MUCHAS veces decimos que somos «animales de costumbre» y no deja de ser cierto, pues nos empecinamos en hacer siempre las mismas cosas, incluso sin saber porqué las hacemos así. Ese hábito o modo habitual de hacer o proceder, puede estar establecido por la tradición, es decir, de una forma justificada por el respeto al pasado, o simplemente sin intención alguna. Pero no siempre la costumbre es buena. Puede ser sencillamente tonta. Recuerdo que en la Plaza de Oriente, por fuera del Palacio Nacional, hubo durante meses un banco en el que se prohibía sentarse. Todos podían ocuparse, menos aquel, si uno no quería que enseguida se acercara un soldado de la guardia del referido palacio a llamarle la atención. Nadie sabía el porqué de aquella prohibición, el motivo de que el mencionado banco estuviera libre de ser ocupado por las posaderas de quienes por allí pasaban y se sentían cansados. Hasta que un día el que intentó sentarse fue un coronel ya en situación de retiro y al que también la guardia del palacio hizo levantar. Pero este coronel no se rindió y quiso investigar el porqué de que aquel banco estuviera fuera de servicio. El oficial de guardia no sabía sino que, al efectuarse el relevo, una de las consignas era no permitir a nadie que ocupara el tantas veces mencionado asiento.

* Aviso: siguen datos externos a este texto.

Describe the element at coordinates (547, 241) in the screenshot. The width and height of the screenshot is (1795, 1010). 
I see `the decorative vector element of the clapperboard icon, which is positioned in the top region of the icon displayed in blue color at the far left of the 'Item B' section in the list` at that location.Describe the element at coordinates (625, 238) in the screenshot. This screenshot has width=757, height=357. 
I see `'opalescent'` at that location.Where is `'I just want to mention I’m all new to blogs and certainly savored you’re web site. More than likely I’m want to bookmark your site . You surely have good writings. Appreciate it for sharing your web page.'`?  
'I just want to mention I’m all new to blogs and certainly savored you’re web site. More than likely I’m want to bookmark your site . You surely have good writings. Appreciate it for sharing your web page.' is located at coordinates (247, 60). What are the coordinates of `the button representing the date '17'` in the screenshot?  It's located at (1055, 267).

Profundizando el coronel y llegando a la fecha en que se inició la mencionada costumbre, se llegó a conocimiento de que en una ocasión se pintaron tales bancos, permitiéndose después que la gente se sentara en todos menos en aquel que todavía no se había secado. Se dio la consigna en su día a la guardia, pero nadie se ocupó después de retirar la orden, y la misma seguía.

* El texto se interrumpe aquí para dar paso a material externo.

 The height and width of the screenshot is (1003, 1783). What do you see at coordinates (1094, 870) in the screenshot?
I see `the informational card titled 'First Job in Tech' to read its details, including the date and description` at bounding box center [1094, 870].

La costumbre, como la tradición, no siempre son buenas. Los caníbales tienen por tradición o por costumbre comer carne humana, y eso, como comprenderán, no es bueno, sobre todo para los misioneros. También ha sido siempre una tradición en un pueblo de la Castilla profunda arrojar una cabra desde el campanario de la iglesia en las fiestas del Santo Patrón, para divertimiento del personal, y sin embargo tenemos que reconocer que es un caso de salvajismo. Ahora parece ser que le ponen al mamífero rumiante una lona, como a los equilibristas en el circo, para que no se haga daño y en alguna ocasión han llevado hasta a los bomberos, lo que ya es más civilizado.
Hay que huir de algunas costumbres y sobre todo de algunas repeticiones que resultan tontorronas. Los periodistas imberbes o novatos suelen hacer siempre las mismas preguntas, reiterándose hasta la saciedad. ¿Qué libro, por ejemplo, salvaría usted si supiera que se estaba quemando la Biblioteca Nacional? A Chesterton le preguntó un día uno de estos bisoños interviuvadores:
- ¿Cuál es el libro más vendido?
- A juzgar, contestó el filósofo inglés, por el dinero que me liquida el editor, ninguno de los míos.
Insistió el joven periodista en sus manidas preguntas y le dijo.
- Si le condenaran a usted a vivir en una isla desierta, de todos los libros de su biblioteca, ¿cuál se llevaría sin contemplaciones antes que los demás?
- Sin dudarlo, contestó Chesterton, un manual de construcción de embarcaciones.